Cheirinho bom de comida, barulho de pratos e talheres. Mas do nada, a dona de
casa reascendeu o assunto: “Não deixei o meu neto ir pra a aula
hoje, mode o leão!”. E olhando para o agrônomo, querendo
incluí-lo na conversa, emendou: “ontem quase ninguém dormiu aqui com o rugido
da besta-fera!”. O técnico respondeu com um sorriso amarelo, e, decidido a não
tocar mais no assunto, depois da janta, armou sua rede na varanda
da casa, lá fora, quase ao relento. Seus anfitriões, assustados, pediram para
ele dormir dentro de casa, na sala.
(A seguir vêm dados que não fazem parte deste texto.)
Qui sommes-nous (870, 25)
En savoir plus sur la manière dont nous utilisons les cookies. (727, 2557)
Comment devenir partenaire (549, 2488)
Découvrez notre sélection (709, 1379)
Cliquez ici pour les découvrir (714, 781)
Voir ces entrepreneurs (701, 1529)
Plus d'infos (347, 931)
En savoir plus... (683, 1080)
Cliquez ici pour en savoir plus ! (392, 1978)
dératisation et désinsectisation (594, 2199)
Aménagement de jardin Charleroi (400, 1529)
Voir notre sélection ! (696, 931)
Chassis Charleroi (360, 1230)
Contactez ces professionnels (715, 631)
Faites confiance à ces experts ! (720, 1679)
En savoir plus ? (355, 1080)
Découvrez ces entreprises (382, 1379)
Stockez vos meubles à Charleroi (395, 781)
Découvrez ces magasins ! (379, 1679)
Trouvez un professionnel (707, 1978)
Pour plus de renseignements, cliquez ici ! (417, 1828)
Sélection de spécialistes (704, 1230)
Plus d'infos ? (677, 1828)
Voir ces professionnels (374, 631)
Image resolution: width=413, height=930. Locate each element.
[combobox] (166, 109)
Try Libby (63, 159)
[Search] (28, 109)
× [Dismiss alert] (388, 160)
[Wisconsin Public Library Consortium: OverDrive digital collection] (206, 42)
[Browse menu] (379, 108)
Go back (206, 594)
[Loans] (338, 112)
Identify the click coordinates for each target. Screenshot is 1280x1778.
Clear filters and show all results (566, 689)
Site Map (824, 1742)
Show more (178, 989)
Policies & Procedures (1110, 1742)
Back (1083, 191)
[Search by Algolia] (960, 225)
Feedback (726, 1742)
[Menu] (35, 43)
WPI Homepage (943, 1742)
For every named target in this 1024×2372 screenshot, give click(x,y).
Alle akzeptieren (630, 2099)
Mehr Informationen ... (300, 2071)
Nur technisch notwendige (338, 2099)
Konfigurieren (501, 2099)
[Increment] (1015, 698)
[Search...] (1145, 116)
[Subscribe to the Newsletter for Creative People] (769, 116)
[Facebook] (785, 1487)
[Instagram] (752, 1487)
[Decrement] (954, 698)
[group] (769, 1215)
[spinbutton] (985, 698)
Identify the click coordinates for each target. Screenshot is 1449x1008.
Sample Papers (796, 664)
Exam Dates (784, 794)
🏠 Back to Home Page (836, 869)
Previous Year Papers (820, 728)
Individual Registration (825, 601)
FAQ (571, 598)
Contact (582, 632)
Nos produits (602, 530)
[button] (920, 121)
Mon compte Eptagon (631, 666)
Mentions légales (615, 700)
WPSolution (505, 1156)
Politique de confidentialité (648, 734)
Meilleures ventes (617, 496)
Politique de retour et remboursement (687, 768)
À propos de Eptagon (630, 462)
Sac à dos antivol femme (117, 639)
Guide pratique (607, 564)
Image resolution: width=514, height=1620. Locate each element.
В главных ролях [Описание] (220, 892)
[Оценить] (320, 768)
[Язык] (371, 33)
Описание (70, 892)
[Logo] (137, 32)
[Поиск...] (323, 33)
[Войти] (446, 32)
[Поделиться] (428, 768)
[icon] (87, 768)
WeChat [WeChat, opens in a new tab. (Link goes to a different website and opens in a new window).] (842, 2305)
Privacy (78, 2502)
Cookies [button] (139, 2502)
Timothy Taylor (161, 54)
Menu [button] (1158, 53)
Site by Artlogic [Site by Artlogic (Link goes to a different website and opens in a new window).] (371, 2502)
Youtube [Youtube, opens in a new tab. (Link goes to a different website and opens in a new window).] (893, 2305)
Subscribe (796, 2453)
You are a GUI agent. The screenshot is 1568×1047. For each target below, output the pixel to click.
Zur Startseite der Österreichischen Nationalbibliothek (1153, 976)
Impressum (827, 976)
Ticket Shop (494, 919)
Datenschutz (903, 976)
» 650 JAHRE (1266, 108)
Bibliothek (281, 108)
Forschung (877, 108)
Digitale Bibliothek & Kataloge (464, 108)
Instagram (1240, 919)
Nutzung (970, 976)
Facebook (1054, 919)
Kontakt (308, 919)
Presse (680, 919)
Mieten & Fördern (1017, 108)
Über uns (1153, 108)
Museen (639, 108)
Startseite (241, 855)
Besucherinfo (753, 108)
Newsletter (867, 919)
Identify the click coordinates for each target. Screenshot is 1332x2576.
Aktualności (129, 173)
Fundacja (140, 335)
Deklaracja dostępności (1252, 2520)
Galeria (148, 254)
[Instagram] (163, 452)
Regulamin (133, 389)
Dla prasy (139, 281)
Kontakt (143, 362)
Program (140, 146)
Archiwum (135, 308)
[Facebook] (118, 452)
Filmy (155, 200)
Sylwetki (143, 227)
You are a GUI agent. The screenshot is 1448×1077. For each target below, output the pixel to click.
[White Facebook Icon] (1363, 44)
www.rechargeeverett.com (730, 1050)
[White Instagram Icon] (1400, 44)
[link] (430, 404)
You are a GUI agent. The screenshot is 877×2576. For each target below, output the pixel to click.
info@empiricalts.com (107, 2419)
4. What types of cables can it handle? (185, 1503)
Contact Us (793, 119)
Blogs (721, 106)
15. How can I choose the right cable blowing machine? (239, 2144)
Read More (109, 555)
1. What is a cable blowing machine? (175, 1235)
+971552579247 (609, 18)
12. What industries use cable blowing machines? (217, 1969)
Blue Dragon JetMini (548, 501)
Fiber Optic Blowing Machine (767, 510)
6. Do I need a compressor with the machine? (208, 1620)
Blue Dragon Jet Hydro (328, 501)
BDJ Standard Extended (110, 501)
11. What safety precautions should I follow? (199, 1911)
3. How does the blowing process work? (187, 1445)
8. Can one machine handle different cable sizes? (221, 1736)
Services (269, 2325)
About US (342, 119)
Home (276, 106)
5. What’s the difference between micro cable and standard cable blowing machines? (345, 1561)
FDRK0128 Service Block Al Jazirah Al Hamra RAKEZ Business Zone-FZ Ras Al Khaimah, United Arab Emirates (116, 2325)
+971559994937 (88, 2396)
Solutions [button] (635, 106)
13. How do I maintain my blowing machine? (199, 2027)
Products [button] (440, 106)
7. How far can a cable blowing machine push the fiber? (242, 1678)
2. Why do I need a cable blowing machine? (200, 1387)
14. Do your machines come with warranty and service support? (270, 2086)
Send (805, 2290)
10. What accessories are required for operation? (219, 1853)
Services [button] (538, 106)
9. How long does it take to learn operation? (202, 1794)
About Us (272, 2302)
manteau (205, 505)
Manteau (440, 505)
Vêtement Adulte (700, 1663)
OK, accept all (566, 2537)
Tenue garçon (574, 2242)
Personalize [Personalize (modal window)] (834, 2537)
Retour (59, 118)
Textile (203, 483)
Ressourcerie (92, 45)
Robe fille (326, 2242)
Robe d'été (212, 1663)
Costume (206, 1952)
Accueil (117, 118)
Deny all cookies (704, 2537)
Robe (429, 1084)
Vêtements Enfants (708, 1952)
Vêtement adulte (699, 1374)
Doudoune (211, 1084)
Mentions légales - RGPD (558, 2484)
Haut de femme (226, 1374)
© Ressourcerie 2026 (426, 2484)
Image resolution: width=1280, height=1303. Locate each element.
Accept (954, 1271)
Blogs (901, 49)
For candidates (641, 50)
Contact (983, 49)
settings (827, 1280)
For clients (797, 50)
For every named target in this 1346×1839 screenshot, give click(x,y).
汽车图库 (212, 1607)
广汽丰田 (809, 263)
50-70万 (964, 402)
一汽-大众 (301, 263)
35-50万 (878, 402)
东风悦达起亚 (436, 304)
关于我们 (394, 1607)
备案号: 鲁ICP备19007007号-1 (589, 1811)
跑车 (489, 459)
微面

Insistiram muito. Mas o forasteiro,
querendo mostrar que não existe leão africano no Ceará, estava decidido a
pernoitar na varanda.
No dia seguinte, após o café da manhã e os
agradecimentos pela boa acolhida, com um longo e calado aperto de mão, ele
olhou fundo nos olhos do velho e tomou o rumo da cidade de Itapipoca. E, no
breu do seu âmago, pareceu-lhe ter deixado nos moradores da humilde casa a
lição de que a falta de conhecimento e as crendices andam juntas e que, via de
regra, elas nos levam a lugar nenhum. Chegando à cidade de Itapipoca, defronte
a uma banca de revistas, estava lá estampada na primeira página de um jornal
para todo mundo ver: “Leão foge de circo em São Bento de Amontada”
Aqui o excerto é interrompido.